The following recommendations are based on limited or inconsistent scientific evidence (Level B):

  • Serum hCG values alone should not be used to diagnose an ectopic pregnancy and should be correlated with the patient’s history, symptoms, and ultrasound findings.
  • If the concept of the hCG discriminatory level is to be used as a diagnostic aid in women at risk of ectopic pregnancy, the value should be conservatively high (eg, as high as 3,500 mIU/mL) to avoid the potential for misdiagnosis and possible interruption of an intrauterine pregnancy that a woman hopes to continue.
  • The decision to perform a salpingostomy or salpingectomy for the treatment of ectopic pregnancy should be guided by the patient’s clinical status, her desire for future fertility, and the extent of fallopian tube damage.
  • The choice of methotrexate protocol should be guided by the initial hCG level and discussion with the patient regarding the benefits and risks of each approach.
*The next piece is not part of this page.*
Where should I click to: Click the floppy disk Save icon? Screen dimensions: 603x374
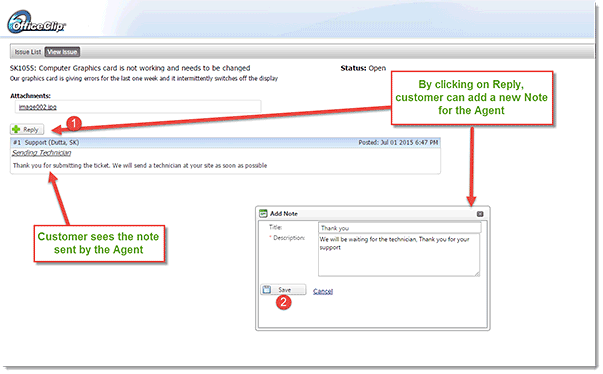267,289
In general, the single-dose protocol may be most appropriate for patients with a relatively low initial hCG level or a plateau in hCG values, and the two-dose regimen may be considered as an alternative to the single-dose regimen, particularly in women with an initial high hCG value.
  • Failure of the hCG level to decrease by at least 15% from day 4 to day 7 after methotrexate administration is associated with a high risk of treatment failure and requires additional methotrexate administration (in the case of the single-dose or two-dose regimen) or surgical intervention.
  • Patients can be counseled that available evidence, although limited, suggests that methotrexate treatment of ectopic pregnancy does not have an adverse effect on subsequent fertility or on ovarian reserve.
  • There may be a role for expectant management of ectopic pregnancy in specific circumstances.
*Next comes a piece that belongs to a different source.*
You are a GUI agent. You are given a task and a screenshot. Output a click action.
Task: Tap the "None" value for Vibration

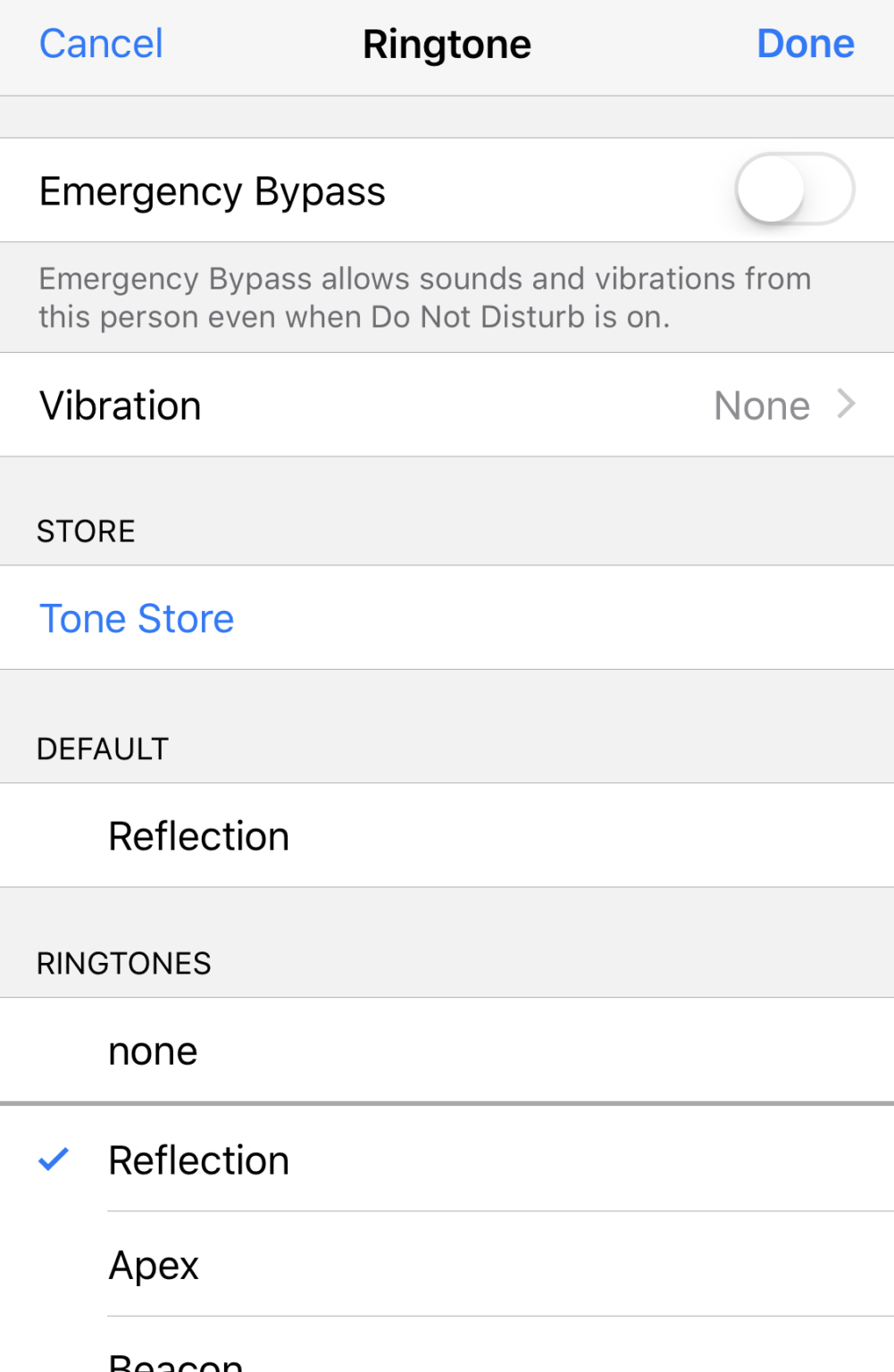click(x=761, y=405)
The following recommendations are based primarily on consensus and expert opinion (Level C):

  • The minimum diagnostic evaluation of a suspected ectopic pregnancy is a transvaginal ultrasound evaluation and confirmation of pregnancy. Serial evaluation with transvaginal ultrasonography, or serum hCG level measurement, or both, often is required to confirm the diagnosis.
  • A woman with a pregnancy of unknown location who is clinically stable and has a desire to continue the pregnancy, if intrauterine, should have a repeat transvaginal ultrasound examination, or serial measurement of hCG concentration, or both, to confirm the diagnosis and guide management.
  • Medical management with methotrexate can be considered for women with a confirmed or high clinical suspicion of ectopic pregnancy who are hemodynamically stable, who have an unruptured mass, and who do not have absolute contraindications to methotrexate administration.
  • After administration of methotrexate treatment, hCG levels should be serially monitored until a nonpregnancy level (based upon the reference laboratory assay) is reached.
  • Patients treated with methotrexate should be counseled about the risk of ectopic pregnancy rupture; about avoiding certain foods, supplements, or drugs that can decrease efficacy; and about the importance of not becoming pregnant again until resolution has been confirmed.

Studies were reviewed and evaluated for quality according to the method outlined by the U.S. Preventive Services Task Force. Based on the highest level of evidence found in the data, recommendations are provided and graded according to the following categories:

Level A—Recommendations are based on good and consistent scientific evidence.

Level B—Recommendations are based on limited or inconsistent scientific evidence.

Level C—Recommendations are based primarily on consensus and expert opinion.